# [WORK REQUEST]
With the pictures set aside, write out all of the data exactly as it stands.

# [TASK MATERIAL]
..........
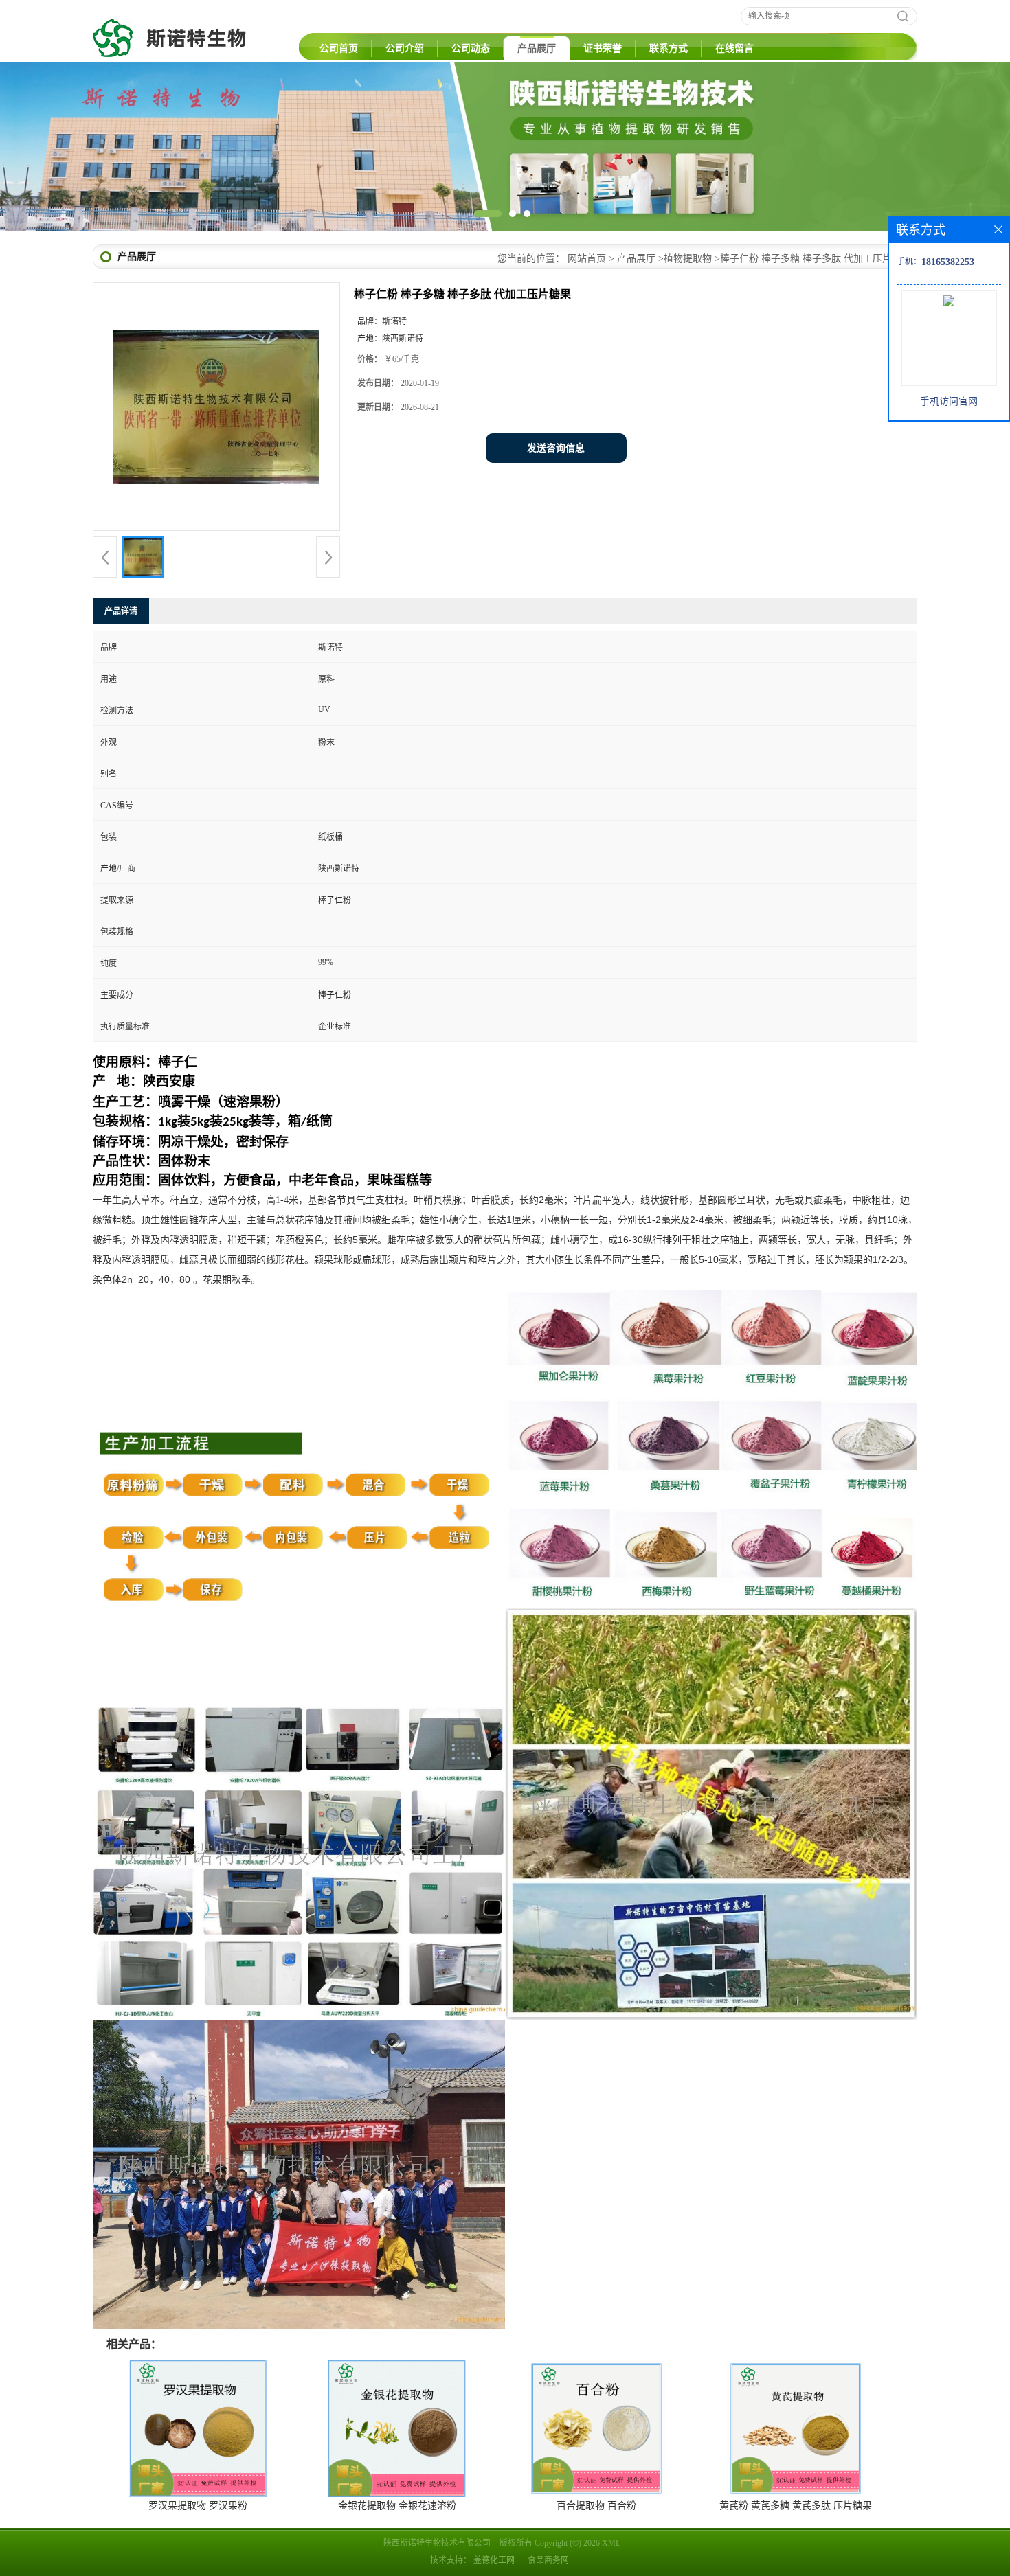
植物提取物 (688, 258)
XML (611, 2543)
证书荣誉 (602, 48)
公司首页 (338, 48)
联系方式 (668, 48)
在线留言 (734, 48)
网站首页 (587, 258)
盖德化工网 (494, 2560)
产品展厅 (536, 48)
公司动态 (470, 48)
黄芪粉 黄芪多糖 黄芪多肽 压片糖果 (795, 2505)
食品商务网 (548, 2560)
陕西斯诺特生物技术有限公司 (437, 2543)
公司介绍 (404, 48)
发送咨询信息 (556, 448)
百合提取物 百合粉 (596, 2505)
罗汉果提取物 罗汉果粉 (197, 2505)
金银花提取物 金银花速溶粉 (397, 2505)
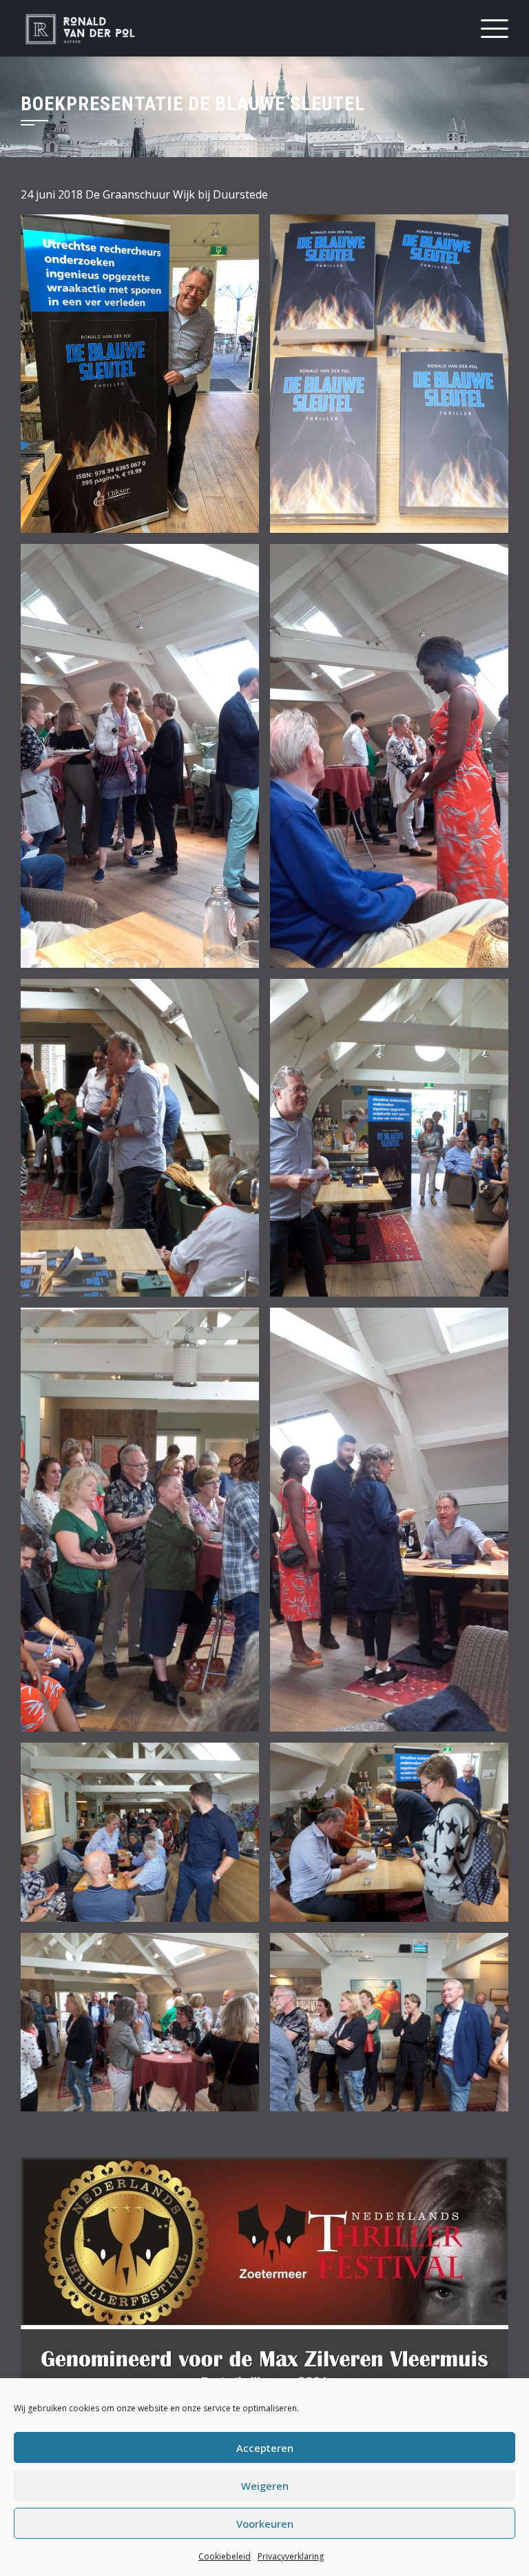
..........
# [ANSWER FOR THIS EXERCISE]
植物提取物 (688, 258)
XML (611, 2543)
证书荣誉 (602, 48)
公司首页 (338, 48)
联系方式 (668, 48)
在线留言 (734, 48)
网站首页 (587, 258)
盖德化工网 (494, 2560)
产品展厅 (536, 48)
公司动态 (470, 48)
黄芪粉 黄芪多糖 黄芪多肽 压片糖果 (795, 2505)
食品商务网 (548, 2560)
陕西斯诺特生物技术有限公司 (437, 2543)
公司介绍 (404, 48)
发送咨询信息 (556, 448)
百合提取物 百合粉 (596, 2505)
罗汉果提取物 罗汉果粉 (197, 2505)
金银花提取物 金银花速溶粉 (397, 2505)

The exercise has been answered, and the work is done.